Ad accrescere i timori si registrano nel mondo casi di suicidi derivati dalla difficoltà di gestire la pressione psicologica determinata soprattutto dai social media, dove impazzano video su momenti di panico collettivo come assalti a supermercati e strade deserte. Un cinese di Wuhan, contagiato dal coronavirus e non accettato in ospedale per sovraffollamento, si sarebbe suicidato per evitare di rientrare a casa e poter contagiare i propri familiari. Un’altra segnalazione viene dall’Arabia Saudita dove, a Gedda, un cinese sottoposto ad uno stretto isolamento in ospedale si sarebbe suicidato nonostante fosse negativo ai test del coronavirus. Pare non abbia sopportato la condizione di isolamento estremo a cui era stato sottoposto. Un indiano di 50 anni si è ucciso perchè convinto di essere infetto dal coronavirus, nonostante i test fossero negativi e non fosse in isolamento poiché portatore di una semplice infezione urinaria.

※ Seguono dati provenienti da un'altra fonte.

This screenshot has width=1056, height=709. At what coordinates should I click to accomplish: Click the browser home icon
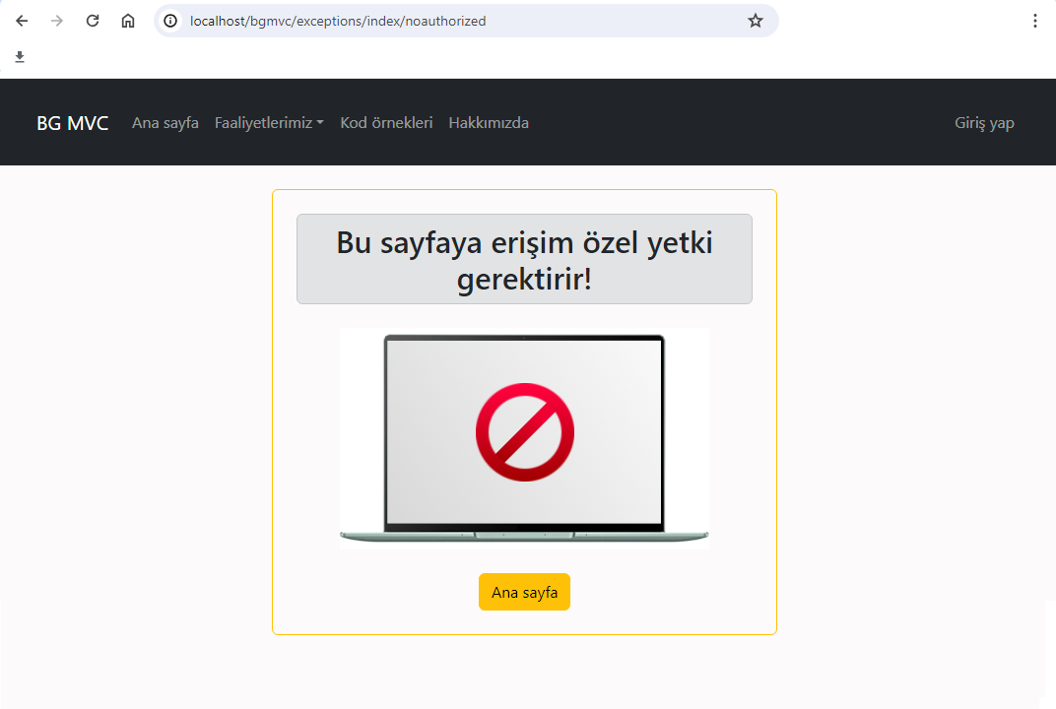(128, 21)
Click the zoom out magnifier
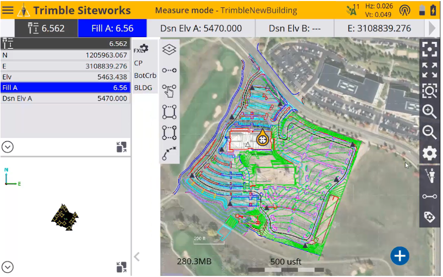 click(429, 132)
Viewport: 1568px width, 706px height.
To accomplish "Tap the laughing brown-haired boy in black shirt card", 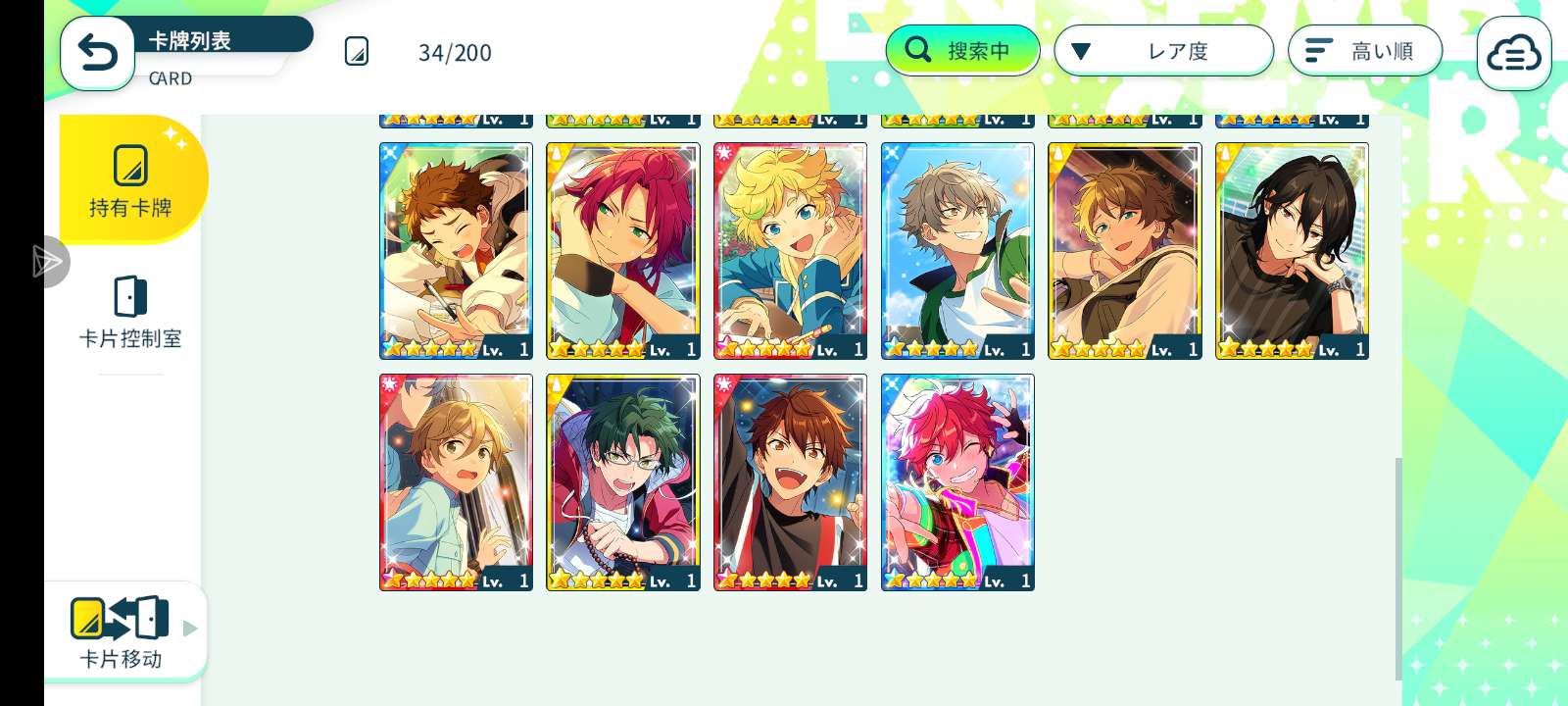I will point(790,482).
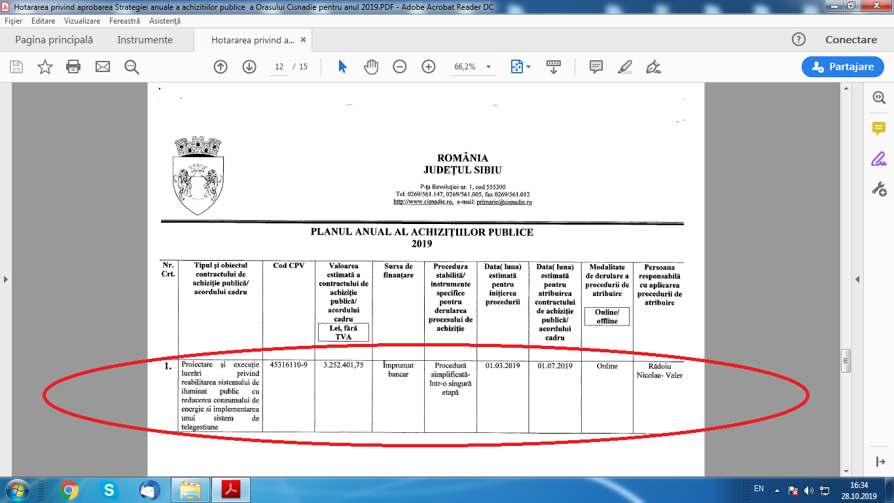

“Queste tre segnalazioni – concludono gli esperti – contengono tre reazioni estreme a pericoli differenti, collegati allo stato di allarme determinato dalla infodemia. Soprattutto nel comportamento suicidario delle persone più fragili vi sono emulazioni ed influenze da accadimenti esterni che determinano il compimento di un atto individuale disperato. Tuttavia, al di la di questi casi estremi, la infodemia incrementa lo stato d’ansia, i pensieri ipocondriaci, e influenza contenuti deliranti con comportamenti emotivi conseguenti”.
 
Ecco dunque le sette regole per affrontare e vincere le paure causate dalla infodemia:
1) Attenersi alle comunicazioni ufficiali delle autorità sanitarie;
2) Riconoscere che le cose ‘spaventose’ che attraggono la nostra attenzione non sono necessariamente le più rischiose, è il primo passo verso la consapevolezza
3) Contenere la paura, mantenere la calma ed evitare di prendere decisioni fino a quanto il panico non è passato;
4) Affidarsi solo alle testate giornalistiche ufficiali e autorevoli;
5) Non fare tesoro di ciò che si intercetta online e sui social media, soprattutto se ‘condiviso’ da amici solo virtuali, che in realtà non si conoscono davvero, e se non accuratamente verificato;
6) Rivolgersi al proprio medico e non fare domande su gruppi social, chiedendo opinioni;
7) Se compaiono sintomi come panico, ansia o depressione rivolgersi allo specialista al fine di un’adeguata diagnosi.